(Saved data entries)
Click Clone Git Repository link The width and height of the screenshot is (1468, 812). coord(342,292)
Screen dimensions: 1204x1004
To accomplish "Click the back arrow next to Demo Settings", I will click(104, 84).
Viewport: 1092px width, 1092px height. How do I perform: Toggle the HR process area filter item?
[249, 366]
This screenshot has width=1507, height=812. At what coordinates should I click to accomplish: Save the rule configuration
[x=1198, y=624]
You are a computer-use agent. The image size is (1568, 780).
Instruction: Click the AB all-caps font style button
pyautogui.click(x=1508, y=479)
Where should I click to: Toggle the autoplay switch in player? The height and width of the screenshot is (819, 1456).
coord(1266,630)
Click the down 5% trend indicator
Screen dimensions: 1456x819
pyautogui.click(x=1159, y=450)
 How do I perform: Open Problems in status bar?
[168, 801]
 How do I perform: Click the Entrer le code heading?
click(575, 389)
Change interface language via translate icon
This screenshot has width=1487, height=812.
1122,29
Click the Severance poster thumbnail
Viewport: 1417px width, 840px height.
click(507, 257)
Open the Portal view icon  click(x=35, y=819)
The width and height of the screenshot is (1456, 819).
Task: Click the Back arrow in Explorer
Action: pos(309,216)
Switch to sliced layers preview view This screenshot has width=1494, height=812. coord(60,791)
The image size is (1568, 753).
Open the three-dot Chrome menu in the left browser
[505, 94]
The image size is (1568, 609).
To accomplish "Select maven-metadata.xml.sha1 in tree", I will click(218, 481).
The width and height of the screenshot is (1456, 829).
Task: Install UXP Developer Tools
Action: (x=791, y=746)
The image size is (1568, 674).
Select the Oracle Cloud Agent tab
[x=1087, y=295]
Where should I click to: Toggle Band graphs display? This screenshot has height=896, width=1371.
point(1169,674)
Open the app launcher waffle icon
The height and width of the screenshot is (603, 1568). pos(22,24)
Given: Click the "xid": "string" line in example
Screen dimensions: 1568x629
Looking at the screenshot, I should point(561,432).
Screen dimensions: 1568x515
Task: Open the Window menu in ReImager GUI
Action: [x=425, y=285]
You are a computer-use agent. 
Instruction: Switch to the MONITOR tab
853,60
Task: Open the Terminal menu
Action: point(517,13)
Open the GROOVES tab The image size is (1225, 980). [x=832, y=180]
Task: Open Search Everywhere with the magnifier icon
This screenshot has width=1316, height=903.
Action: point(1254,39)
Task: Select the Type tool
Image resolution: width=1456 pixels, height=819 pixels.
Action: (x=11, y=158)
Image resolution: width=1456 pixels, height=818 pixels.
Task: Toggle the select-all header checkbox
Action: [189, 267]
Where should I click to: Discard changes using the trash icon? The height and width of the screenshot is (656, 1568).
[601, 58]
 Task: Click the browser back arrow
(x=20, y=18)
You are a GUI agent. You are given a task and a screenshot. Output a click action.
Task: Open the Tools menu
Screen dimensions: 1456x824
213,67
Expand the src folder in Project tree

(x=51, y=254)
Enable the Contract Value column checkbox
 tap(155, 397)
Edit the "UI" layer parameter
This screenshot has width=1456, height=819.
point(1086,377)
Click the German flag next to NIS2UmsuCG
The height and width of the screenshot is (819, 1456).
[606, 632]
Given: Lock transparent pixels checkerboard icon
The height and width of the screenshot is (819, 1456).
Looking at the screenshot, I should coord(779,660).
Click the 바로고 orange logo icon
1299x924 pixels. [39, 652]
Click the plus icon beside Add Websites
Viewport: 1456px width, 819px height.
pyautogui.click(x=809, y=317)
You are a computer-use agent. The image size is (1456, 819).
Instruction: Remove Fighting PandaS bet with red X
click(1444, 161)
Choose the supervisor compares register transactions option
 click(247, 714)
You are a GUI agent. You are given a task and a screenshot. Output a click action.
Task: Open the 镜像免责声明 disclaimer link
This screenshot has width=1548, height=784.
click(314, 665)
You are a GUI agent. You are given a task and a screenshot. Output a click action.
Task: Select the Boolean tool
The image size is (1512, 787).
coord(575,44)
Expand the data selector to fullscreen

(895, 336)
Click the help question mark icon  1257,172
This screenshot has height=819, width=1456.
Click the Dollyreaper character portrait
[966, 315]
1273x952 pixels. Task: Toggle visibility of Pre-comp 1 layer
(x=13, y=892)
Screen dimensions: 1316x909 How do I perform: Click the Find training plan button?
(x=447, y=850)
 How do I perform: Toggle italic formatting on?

▶ [Assignment]: A word-for-word copy of the lines above from the one with "The image size is (1568, 609)." through the one with "Task: Select the Type tool", inclusive, is the only output wanted.

▶ [Solution to this exercise]:
The image size is (1568, 609).
To accomplish "Select maven-metadata.xml.sha1 in tree", I will click(218, 481).
The width and height of the screenshot is (1456, 829).
Task: Install UXP Developer Tools
Action: (x=791, y=746)
The image size is (1568, 674).
Select the Oracle Cloud Agent tab
[x=1087, y=295]
Where should I click to: Toggle Band graphs display? This screenshot has height=896, width=1371.
point(1169,674)
Open the app launcher waffle icon
The height and width of the screenshot is (603, 1568). pos(22,24)
Given: Click the "xid": "string" line in example
Screen dimensions: 1568x629
Looking at the screenshot, I should point(561,432).
Screen dimensions: 1568x515
Task: Open the Window menu in ReImager GUI
Action: [x=425, y=285]
You are a computer-use agent. 
Instruction: Switch to the MONITOR tab
853,60
Task: Open the Terminal menu
Action: point(517,13)
Open the GROOVES tab The image size is (1225, 980). [x=832, y=180]
Task: Open Search Everywhere with the magnifier icon
This screenshot has width=1316, height=903.
Action: point(1254,39)
Task: Select the Type tool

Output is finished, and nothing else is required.